Document text:
%%
3- Don't weigh yourself – this seems like strange advice, but think about it for a moment. It's not the weight that is an issue here... but your appearance and your physical improvement. If you feel better, and look better as a result of your workouts, then it's working fine – regasrdless of your weight. Working out will burn your body-fat, and build your muscle – the end result could be that you end up heavier, but looking thinner. Do you see how vague your weight is as a measurement of your physical condition?
4- Get dressed for action – look good before you start, and you'll “feel” good before you start. It's usually advised to wear loose fitting clothes for working out in – but this can often give you a feeling of “shabbyness”. A better alternative is to wear tighter-fitting but stretchable clothes – these make you feel tighter in your body, which is similar to the effect you are after – a tightness and compactness of your muscles and skin – lean and solid!
5- Design your ideal – The easiest way to do this is to find a photograph (online) of the sort of body that you aspire to. Keep this photo on view as do your home workout – and use it to boost your committment levels, visualizing the time when you have that body yourself. This will increase your determination, and motivate you to put more effort into your workouts – and the more effort, the greater the results.
6- Remember this – every workout has an effect on your body. You may not see or feel it immediately, but it's a cumulative process, and every little bit is important, and a little bit closer to your goal.
7- Log your performance – Take stock of what you acieved in each workout session, and compare that with your performance in the last session, and the session a week earlier, and the session before that. Seeing how your performance improves week by week, day by day, gives you unquestionable proof of your continual positive development.
8- Stop making comparisons – Comparing yourself, and your body, to that of others, has no practical purpose. You are unique, your body is unique... your decision to workout is “your unique project”. Focus only on yourself and the progress “you” make. What other people do, how they look, how they live, what they eat, how they exercise (or don't exercise)... that's their business. You are your business.
9- Don't set an inflexible deadline – Goals are ok... they give us somewhere to aim for. But deadlines cause stress, doubt, frustration, and dissappointment. They work “demotivating”. This is because you are focussing on the deadline instead of on the gradual, but real and continual progress you make every day and every session. What is the use of a deadline that isn't met? It just gives you a false impression of the level of your success. Every small improvement is a success in itself – and you will reach your goal, in time, without the deadlines.
%%
Work item A:
Repeat everything in the workout tips above from "4- Get dressed" down to "lean and solid!".
Work item B:
Translate this sentence from the workout tips into Spanish: "Every small improvement is a success in itself – and you will reach your goal, in time, without the deadlines."

Stored data:
%%
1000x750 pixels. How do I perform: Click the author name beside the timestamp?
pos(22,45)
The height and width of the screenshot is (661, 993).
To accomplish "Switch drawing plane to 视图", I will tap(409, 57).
%%
%%
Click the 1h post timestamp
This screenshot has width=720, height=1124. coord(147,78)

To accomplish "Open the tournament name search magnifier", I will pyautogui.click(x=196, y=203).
%%
Output A:
4- Get dressed for action – look good before you start, and you'll “feel” good before you start. It's usually advised to wear loose fitting clothes for working out in – but this can often give you a feeling of “shabbyness”. A better alternative is to wear tighter-fitting but stretchable clothes – these make you feel tighter in your body, which is similar to the effect you are after – a tightness and compactness of your muscles and skin – lean and solid!

Output B:
Cada pequeña mejora es un éxito en sí misma, y alcanzarás tu meta, con el tiempo, sin las fechas límite.